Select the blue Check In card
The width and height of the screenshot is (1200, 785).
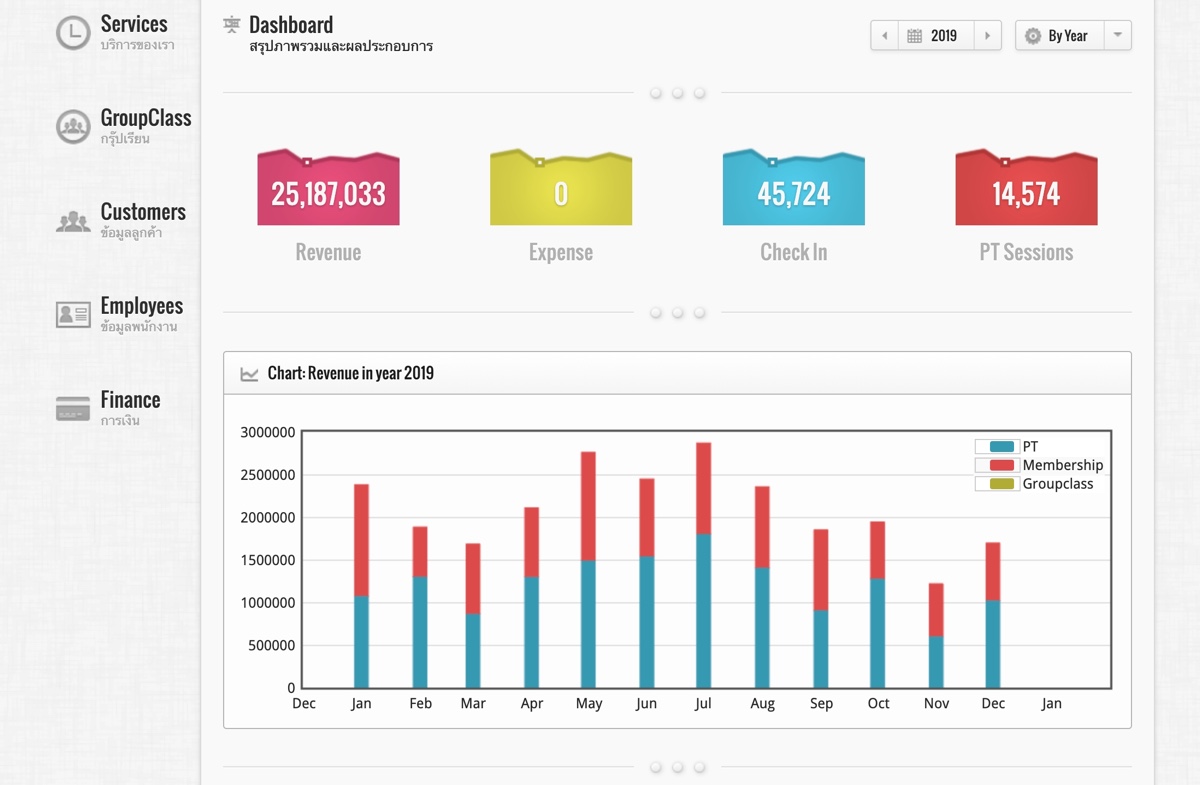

==

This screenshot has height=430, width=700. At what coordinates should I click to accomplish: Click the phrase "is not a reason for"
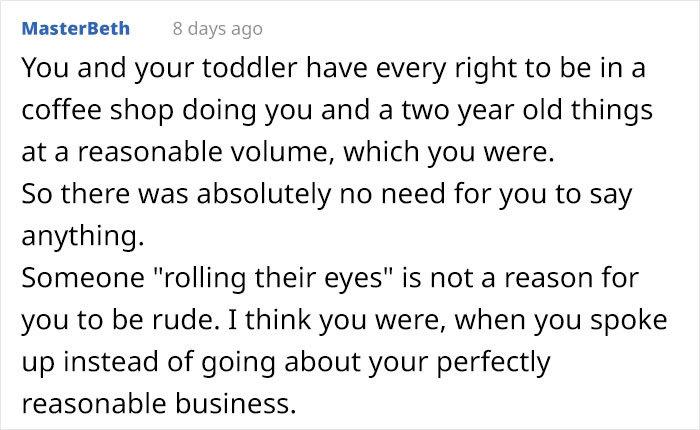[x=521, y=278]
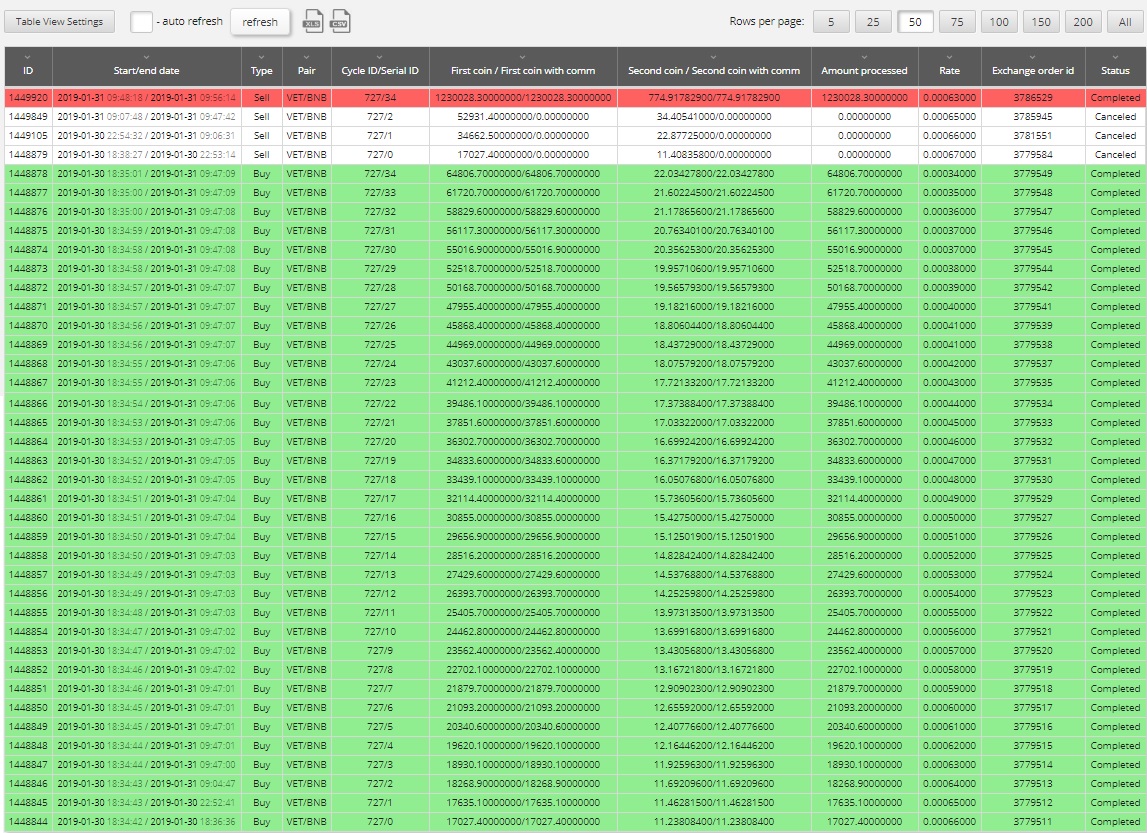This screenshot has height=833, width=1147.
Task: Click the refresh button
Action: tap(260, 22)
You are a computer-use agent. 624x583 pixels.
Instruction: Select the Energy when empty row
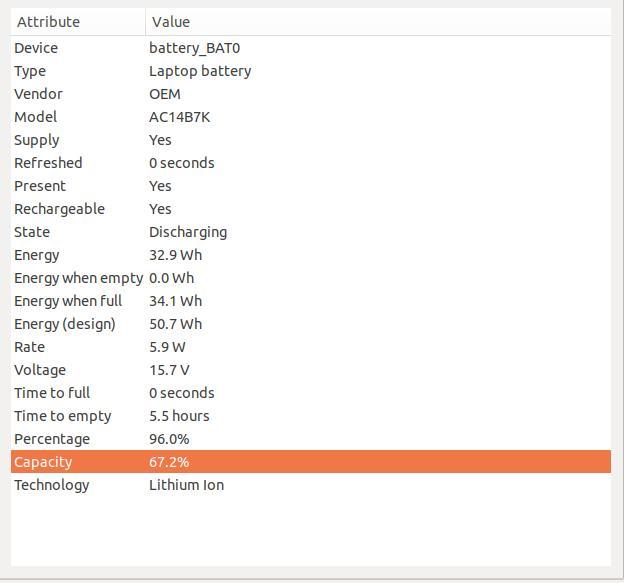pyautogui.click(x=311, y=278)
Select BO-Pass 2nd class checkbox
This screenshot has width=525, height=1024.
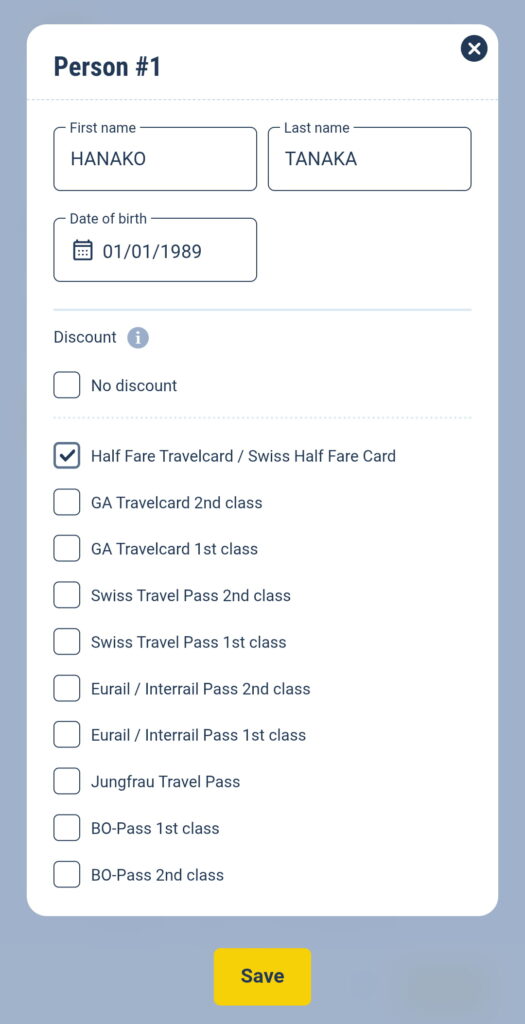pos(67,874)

# [Problem to solve]
How many lines in the rows above contain the word "Select"? Reply with only the number.

# [Task response]
3